▸ Data shown:
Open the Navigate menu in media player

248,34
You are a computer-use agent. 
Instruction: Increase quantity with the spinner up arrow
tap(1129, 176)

* * *

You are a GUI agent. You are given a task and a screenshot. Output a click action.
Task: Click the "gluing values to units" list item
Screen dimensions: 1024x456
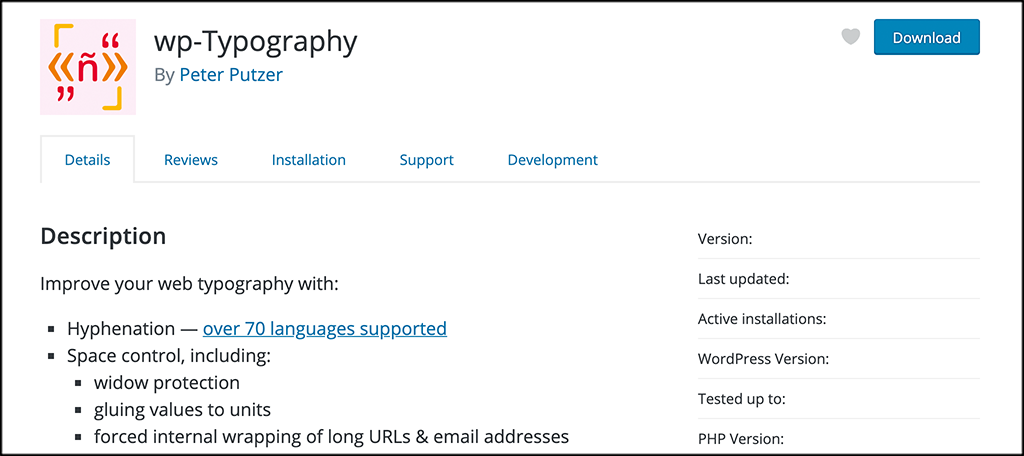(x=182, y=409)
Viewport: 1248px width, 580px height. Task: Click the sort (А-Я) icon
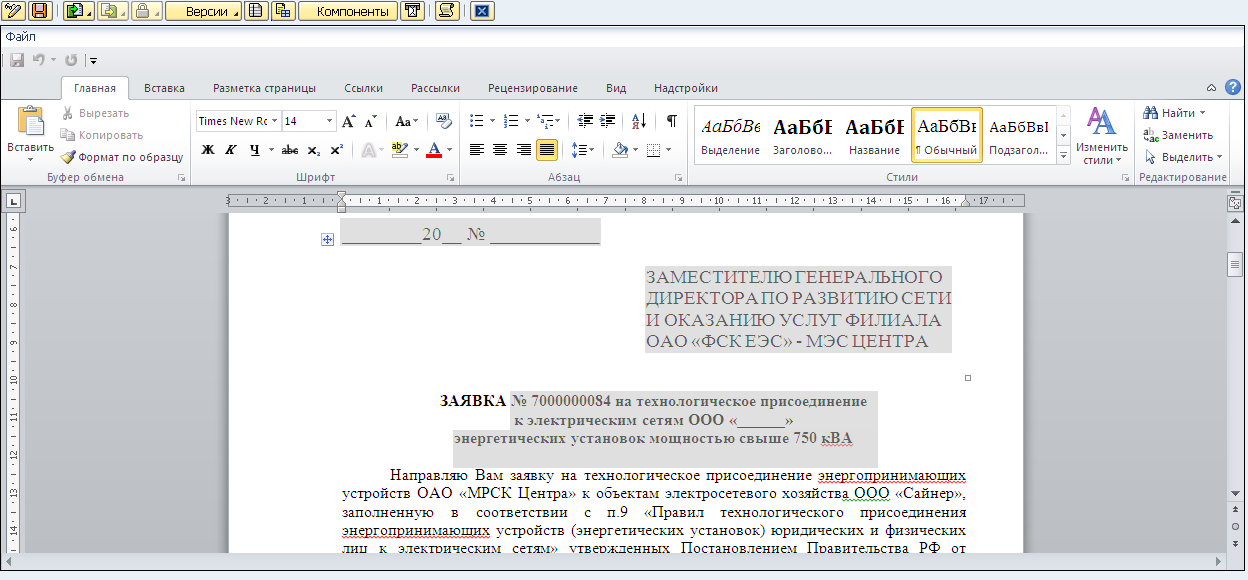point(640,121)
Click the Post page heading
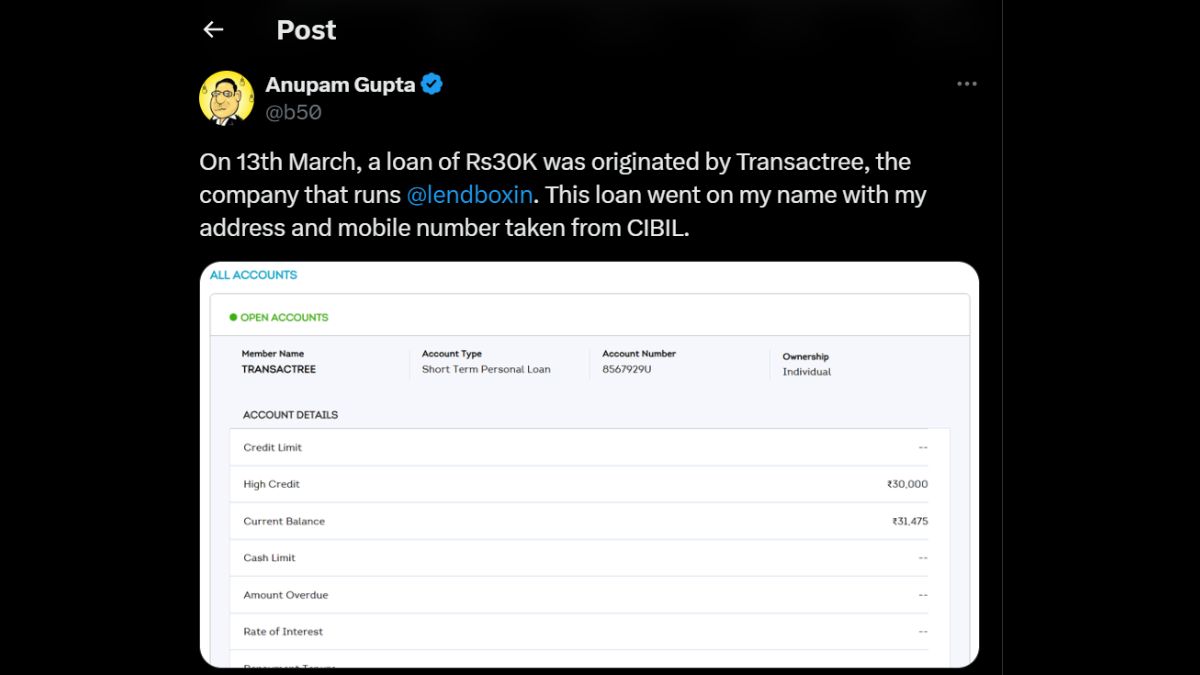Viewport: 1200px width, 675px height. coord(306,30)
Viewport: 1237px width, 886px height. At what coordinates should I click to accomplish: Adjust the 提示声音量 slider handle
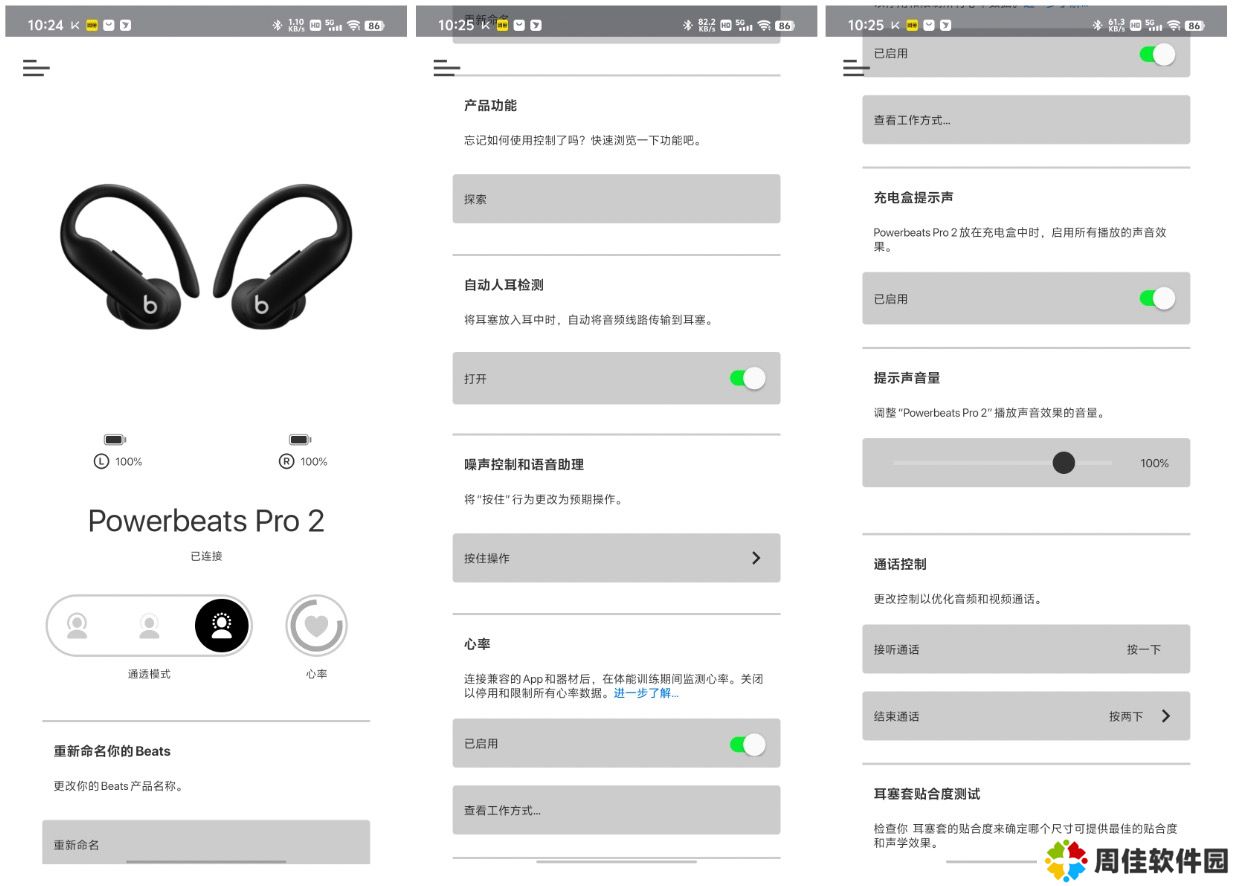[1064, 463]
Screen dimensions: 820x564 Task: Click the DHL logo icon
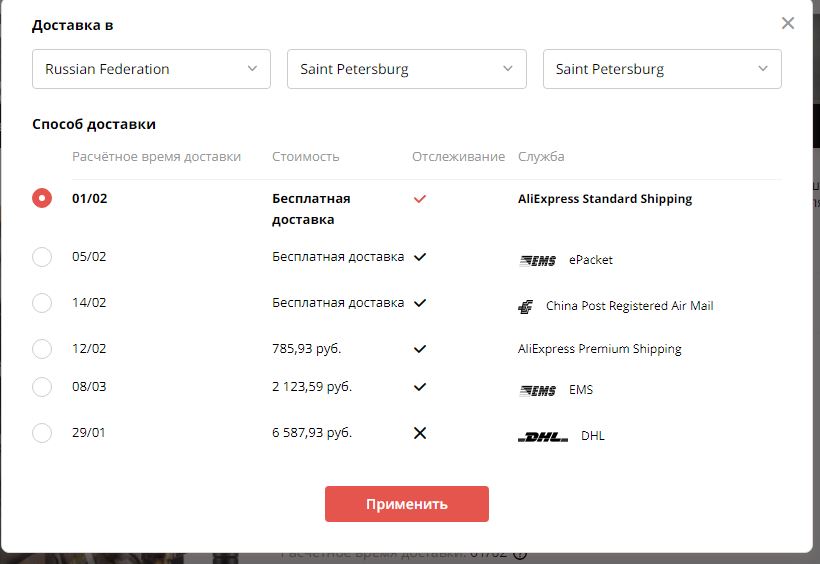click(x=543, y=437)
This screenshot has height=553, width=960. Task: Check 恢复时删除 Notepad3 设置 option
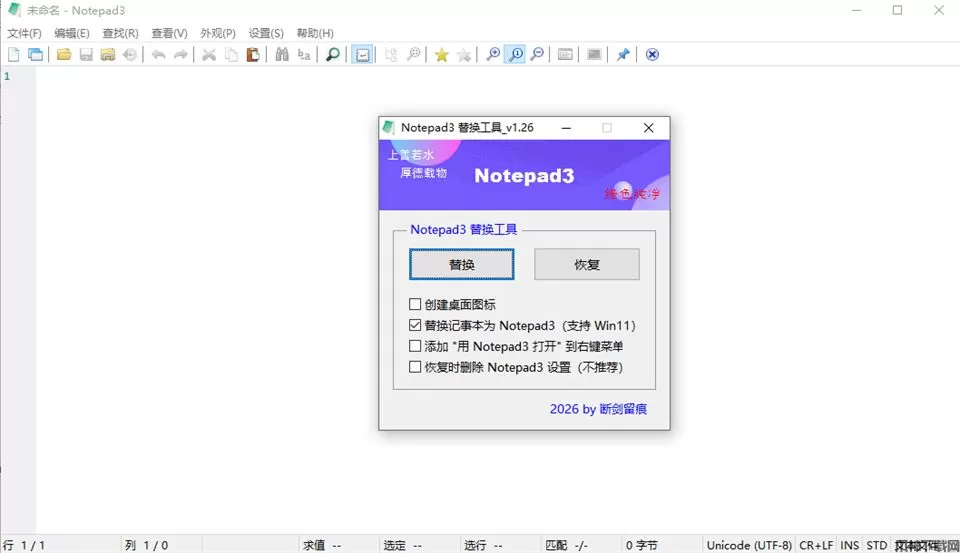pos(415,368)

▸ Exercise directions: Taking the records above as input, show every line in which the word "agent" is present.

▸ Answer below:
You are a computer-use agent. 
You are a GUI agent. You are given a task and a screenshot. Output a click action.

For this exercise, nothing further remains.